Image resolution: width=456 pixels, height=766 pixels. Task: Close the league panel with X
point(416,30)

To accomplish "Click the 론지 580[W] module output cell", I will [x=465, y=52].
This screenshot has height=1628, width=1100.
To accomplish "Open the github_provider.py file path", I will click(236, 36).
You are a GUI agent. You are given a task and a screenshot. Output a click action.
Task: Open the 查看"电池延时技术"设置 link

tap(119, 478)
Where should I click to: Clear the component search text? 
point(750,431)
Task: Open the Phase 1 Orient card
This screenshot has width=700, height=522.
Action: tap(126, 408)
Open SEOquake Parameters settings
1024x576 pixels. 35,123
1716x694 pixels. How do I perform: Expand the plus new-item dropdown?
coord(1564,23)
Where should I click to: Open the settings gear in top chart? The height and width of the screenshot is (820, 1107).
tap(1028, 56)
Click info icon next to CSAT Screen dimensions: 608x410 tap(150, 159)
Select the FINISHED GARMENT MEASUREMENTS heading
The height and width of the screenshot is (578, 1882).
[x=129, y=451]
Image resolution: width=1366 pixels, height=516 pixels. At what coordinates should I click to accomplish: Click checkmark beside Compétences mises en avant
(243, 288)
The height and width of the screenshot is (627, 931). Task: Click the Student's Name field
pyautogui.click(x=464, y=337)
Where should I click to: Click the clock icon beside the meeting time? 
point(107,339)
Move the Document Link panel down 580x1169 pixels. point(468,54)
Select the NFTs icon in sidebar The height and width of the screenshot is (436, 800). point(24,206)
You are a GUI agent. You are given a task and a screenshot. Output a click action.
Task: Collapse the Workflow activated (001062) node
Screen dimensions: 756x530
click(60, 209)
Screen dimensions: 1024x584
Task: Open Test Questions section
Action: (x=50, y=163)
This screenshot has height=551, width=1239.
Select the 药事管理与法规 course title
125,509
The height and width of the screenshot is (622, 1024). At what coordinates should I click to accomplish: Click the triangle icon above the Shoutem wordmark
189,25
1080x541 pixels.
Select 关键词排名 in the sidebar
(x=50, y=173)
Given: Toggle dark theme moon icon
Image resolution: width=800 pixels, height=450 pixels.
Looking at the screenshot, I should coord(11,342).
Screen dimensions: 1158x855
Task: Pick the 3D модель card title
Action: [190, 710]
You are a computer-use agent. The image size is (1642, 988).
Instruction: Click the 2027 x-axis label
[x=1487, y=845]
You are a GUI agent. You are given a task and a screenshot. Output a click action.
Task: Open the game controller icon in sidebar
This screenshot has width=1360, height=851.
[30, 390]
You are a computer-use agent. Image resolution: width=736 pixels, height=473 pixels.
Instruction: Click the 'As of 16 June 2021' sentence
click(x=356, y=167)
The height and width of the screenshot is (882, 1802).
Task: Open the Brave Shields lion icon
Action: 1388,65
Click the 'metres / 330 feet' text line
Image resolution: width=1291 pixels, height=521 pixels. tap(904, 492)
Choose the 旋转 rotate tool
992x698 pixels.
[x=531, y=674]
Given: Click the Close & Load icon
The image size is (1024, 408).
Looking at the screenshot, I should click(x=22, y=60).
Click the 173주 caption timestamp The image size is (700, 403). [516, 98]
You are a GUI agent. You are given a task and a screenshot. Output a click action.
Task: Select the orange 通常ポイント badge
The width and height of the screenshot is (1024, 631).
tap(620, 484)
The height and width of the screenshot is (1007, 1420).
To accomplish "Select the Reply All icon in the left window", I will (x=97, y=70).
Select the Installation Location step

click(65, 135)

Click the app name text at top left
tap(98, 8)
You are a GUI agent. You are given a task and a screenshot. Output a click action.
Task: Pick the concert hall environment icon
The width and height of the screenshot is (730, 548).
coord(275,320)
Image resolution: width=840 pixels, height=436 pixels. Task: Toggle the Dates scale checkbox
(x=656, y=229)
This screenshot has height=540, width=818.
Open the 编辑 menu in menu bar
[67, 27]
---------------
*YOUR TASK*
Set down exactly the lines beginning at the one that holds "This screenshot has height=540, width=818." and ending with the last line of the data.

*SOLUTION TO THIS EXERCISE*
This screenshot has height=540, width=818.
Open the 编辑 menu in menu bar
[67, 27]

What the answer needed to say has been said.